Hadits Jabir rodhiyallohu ‘anhuma:
ثُمَّ مَضَى حَتَّى أَتَى النِّسَاءَ، فَوَعَظَهُنَّ وَذَكَّرَهُنَّ، فَقَالَ: «تَصَدَّقْنَ، فَإِنَّ أَكْثَرَكُنَّ حَطَبُ جَهَنَّمَ»، فَقَامَتِ امْرَأَةٌ مِنْ سِطَةِ النِّسَاءِ سَفْعَاءُ الْخَدَّيْنِ, فَقَالَتْ: لِمَ؟ يَا رَسُولَ اللهِ….. الحديث
“Setelah itu, beliau berlalu hingga sampai di tempat kaum wanita. Beliau pun memberikan nasehat dan peringantan kepada mereka. Beliau bersabda: “Bersedekahlah kalian, karena kebanyakan kalian akan menjadi bahan bakar neraka jahannam.” Maka berdirilah seorang wnita terbaik di antara mereka denga wajah pucat kehitaman seraya bertanya: kenapa ya Rosululloh? ……”[HR. Muslim].
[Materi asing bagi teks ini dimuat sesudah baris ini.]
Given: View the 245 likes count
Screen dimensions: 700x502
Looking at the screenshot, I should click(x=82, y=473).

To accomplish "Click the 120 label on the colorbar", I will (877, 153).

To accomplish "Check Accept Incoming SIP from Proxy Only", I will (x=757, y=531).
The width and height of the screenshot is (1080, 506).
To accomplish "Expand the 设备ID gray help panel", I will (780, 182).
Jawaban dari hadits ini adalah: Lafadz (مِنْ سِطَةِ النِّسَاءِ) adalah lafadz yang menyelesihi kebanyakan periwayatan para perowi yang tsiqoh, mereka meriwayatkan dengan lafadz (مِنْ سَفَلَةِ النِّسَاءِ) artinya wanita yang rendah. Dari lafadz ini (مِنْ سَفَلَةِ النِّسَاءِ) menunjukan suatu kemungkinan bahwa wanita tersebut adalah seorang hamba sahaya (budak) bukan wanita yang merdeka, karena adanya warna hitam yang ada diwajahnya ini adalah alamat keumuman dari warna kulit para budak.
Jika demikian maka sesungguhnya budak perempuan tidaklah diwajibkan atas mereka untuk menutup wajah-wajah mereka selama tidak mengundang fitnah, berbeda dengan para wanita yang merdeka, wajib bagi mereka menutupi wajahnya. Sebagaimana yang ditunjukan dalam hadits Anas rodhiyallohu ‘anhu berkata:
“فَقَالَ المُسْلِمُونَ: إِحْدَى أُمَّهَاتِ المُؤْمِنِينَ، أَوْ مَا مَلَكَتْ يَمِينُهُ؟ قَالُوا: إِنْ حَجَبَهَا فَهِيَ إِحْدَى أُمَّهَاتِ المُؤْمِنِينَ، وَإِنْ لَمْ يَحْجُبْهَا فَهِيَ مِمَّا مَلَكَتْ يَمِينُهُ. رواه البخاري
“Berkata para Shohabat: Ia adalah ummahatul mukminin ataukah hamba sahaya? Dan mereka pun berkata: Jika beliau menghijabinya maka dia termasuk ummahatul mukminin, dan bila tidak, maka ia adalah hamba sahaya…” [HR. Al Bukhory]. Jawaban yang lain, bahwa kejadian ini sebelum diturunkannya ayat hijab.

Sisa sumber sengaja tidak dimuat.